Não se falará: então, quando a criança lançou uma pedra e fez ondas na água.
mas: quando se prepararam grandes guerras.
Não se falará: Então, quando a mulher entrou no quarto,
mas: quando os grandes se uniram contra os trabalhadores.
E nem se falará: foram tempos sombrios,
mas, por que os seus poetas ficaram calados?”
(Bertold Brecht)

 

A Trilogia da Guerra do Amok Teatro é uma trajetória que tem suas raízes no Ecum – Encontro Mundial das Artes Cênicas, um fórum internacional que reúne, no Brasil, artistas, pesquisadores e profissionais das artes cênicas para reflexão e troca de experiências. Em sua edição de 2006 com o tema O Teatro em Tempos de Guerra, artistas vindos de diversas partes do mundo, compartilharam suas histórias, seus trabalhos, suas perguntas. Qual o sentido do teatro diante do sofrimento e da violência? Como o teatro responde aos desafios do mundo em guerra? Que teatro pode surgir dos escombros? Como curadora, coloquei em diálogo, brasileiros, europeus, africanos iranianos e iraquianos. Diferentes histórias, culturas, línguas e estéticas apontaram para um teatro capaz de testemunhar, de agir solidariamente e de se insurgir contra a brutalidade. Com eles, a cena se confrontou à realidade, em sua polifonia e em sua capacidade de gerar formas tão diversas.

“As mulheres palestinas, iraquianas, afegãs são minhas irmãs porque somos todas prisioneiras das garras do mesmo Dragão que, em nome da liberdade e da justiça, rouba nossas crianças.”
(Nuhrit Peled Elhanan)

Dessas experiências compartilhadas em 2006, o encontro com a documentarista iraniana Maryam Khakipour e com os atores iranianos do Siah Bâzi, Saadi Afshar (úlitmo mestre vivo desta arte) e Shadi Zadeh, repercutiu sobre a trajetória do Amok.

§ **Linhas de dados**:

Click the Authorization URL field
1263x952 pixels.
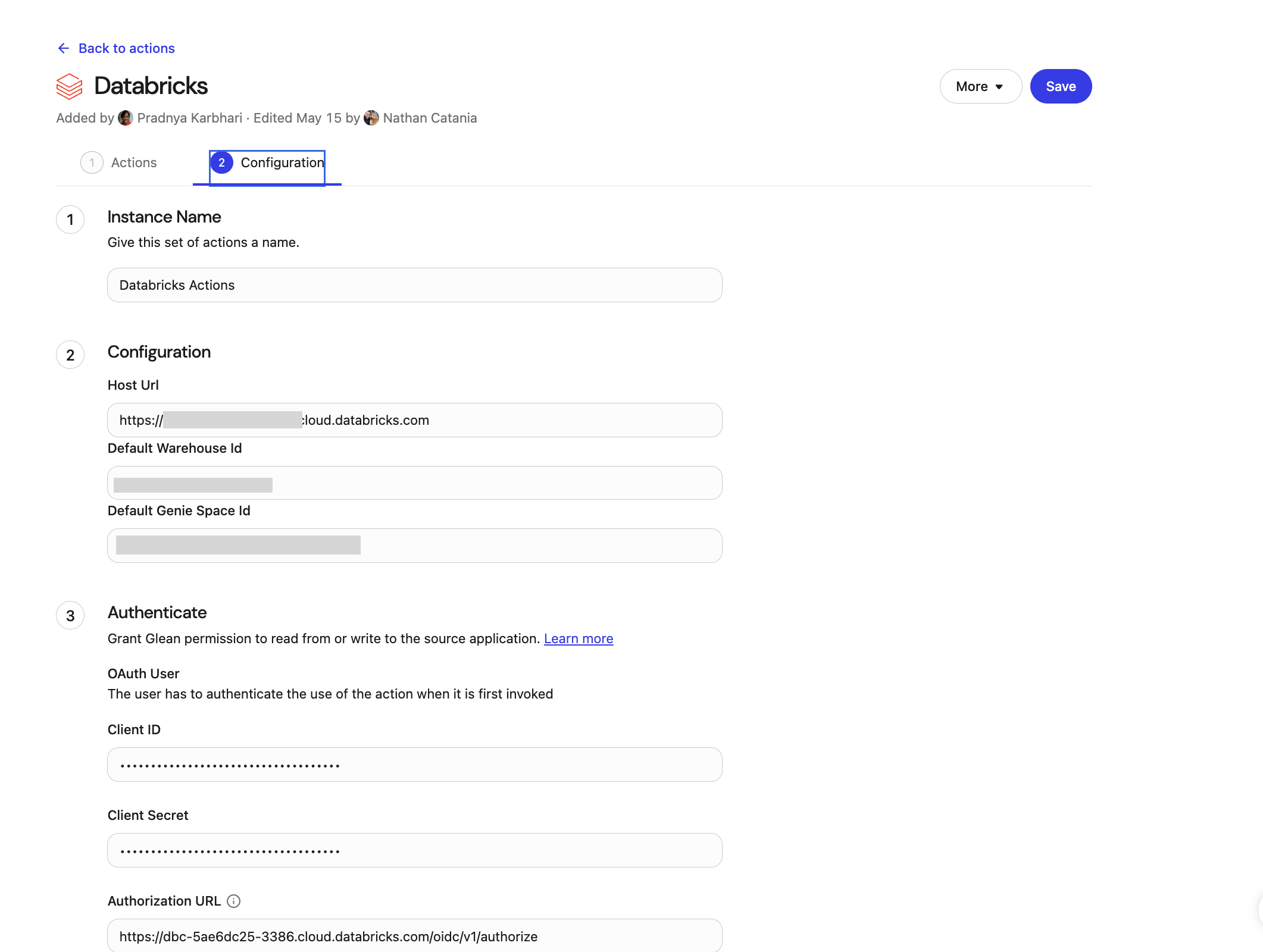click(x=414, y=936)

§ **Desafio A**: Copie do trecho da página, sem mudar nada, a parte de "mas: quando se" a "contra os trabalhadores.".
§ **Desafio B**:
Responda com base no trecho da página:
(i) Qual foi o tema da edição de 2006 do Ecum?
(ii) Em que país o Ecum reúne artistas, pesquisadores e profissionais das artes cênicas?
(iii) Qual é a nacionalidade da documentarista Maryam Khakipour?
Você não vai precisar dos dados.

§ **Resultado do exercício A**:
mas: quando se prepararam grandes guerras.
Não se falará: Então, quando a mulher entrou no quarto,
mas: quando os grandes se uniram contra os trabalhadores.

§ **Resultado do exercício B**:
(i) O Teatro em Tempos de Guerra.
(ii) No Brasil.
(iii) Iraniana.